> _About this task_: A single figure is required: the number of lines in the data below that hold the word "agent".
---
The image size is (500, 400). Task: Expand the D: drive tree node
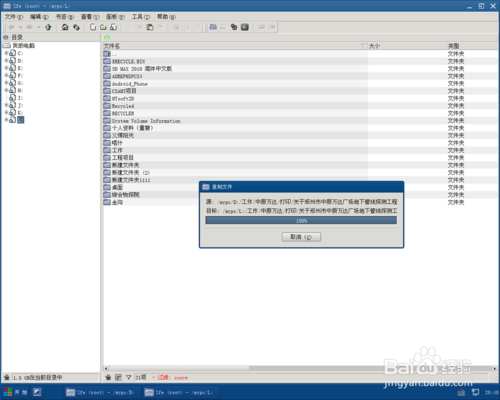tap(6, 61)
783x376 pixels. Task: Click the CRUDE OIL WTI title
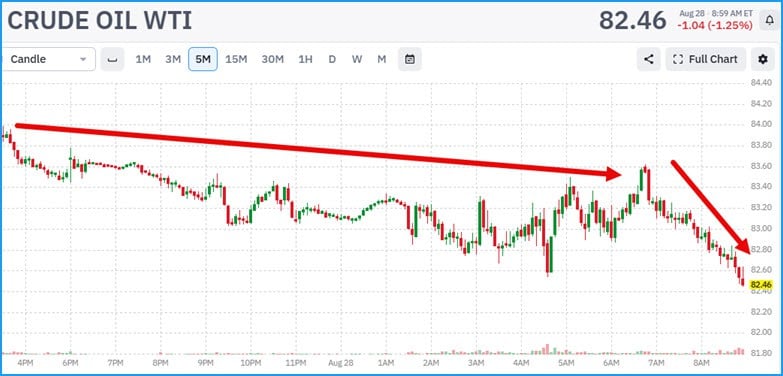99,21
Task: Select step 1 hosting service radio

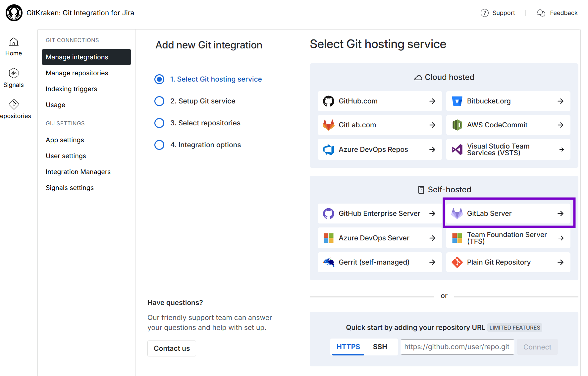Action: coord(159,79)
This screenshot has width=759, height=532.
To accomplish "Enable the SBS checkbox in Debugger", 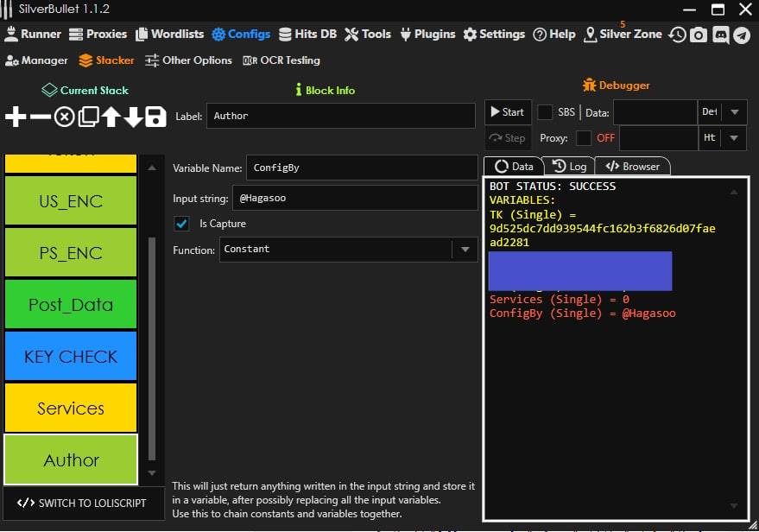I will (x=546, y=112).
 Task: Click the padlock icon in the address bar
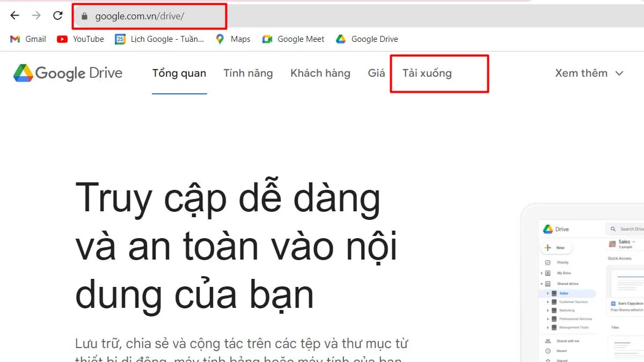pos(84,16)
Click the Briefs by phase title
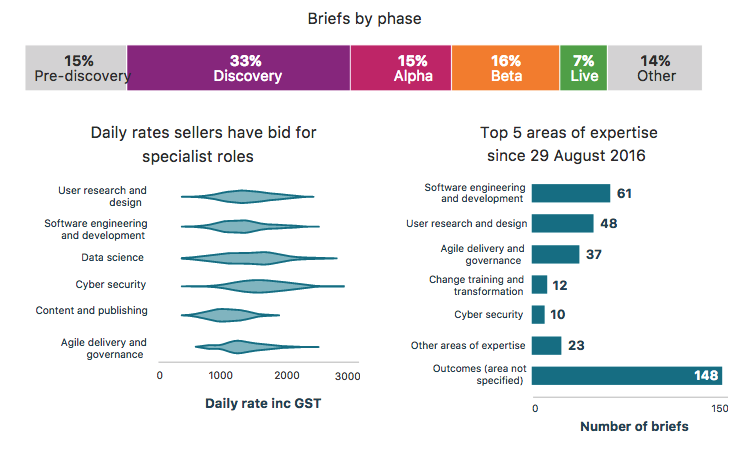Viewport: 755px width, 464px height. 376,18
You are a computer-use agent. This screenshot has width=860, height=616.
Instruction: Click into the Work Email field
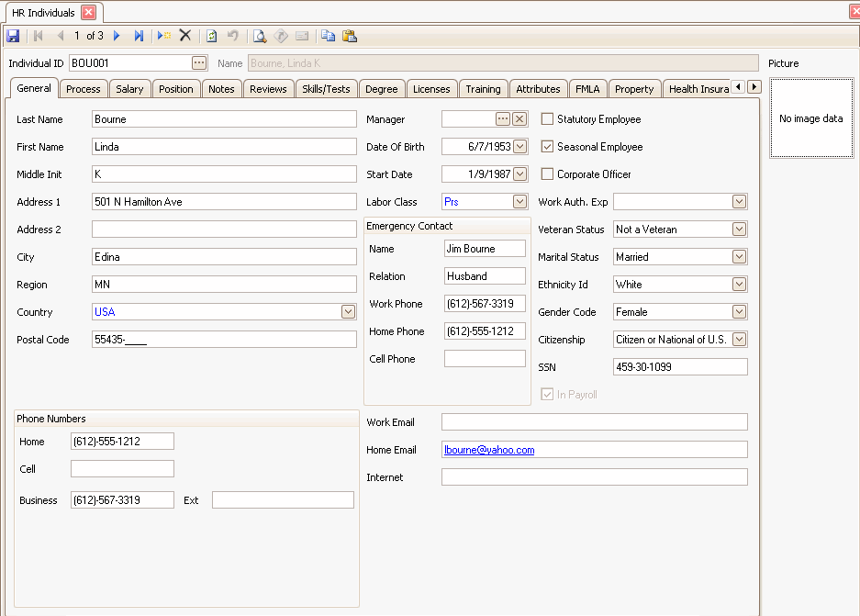pyautogui.click(x=594, y=422)
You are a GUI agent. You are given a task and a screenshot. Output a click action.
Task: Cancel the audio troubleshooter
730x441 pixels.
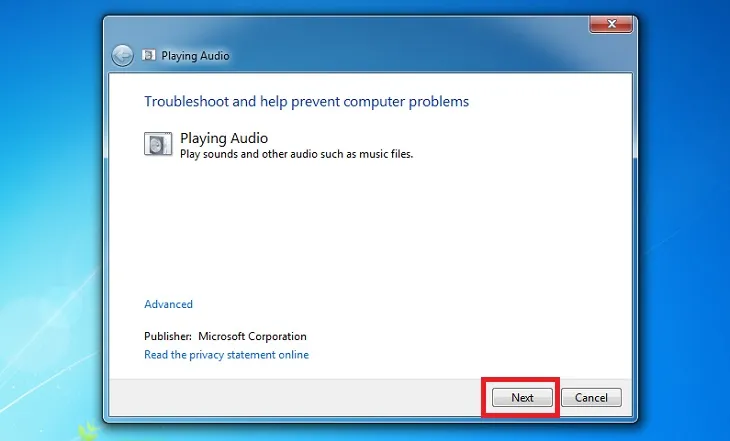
---
> _Task solution_: 2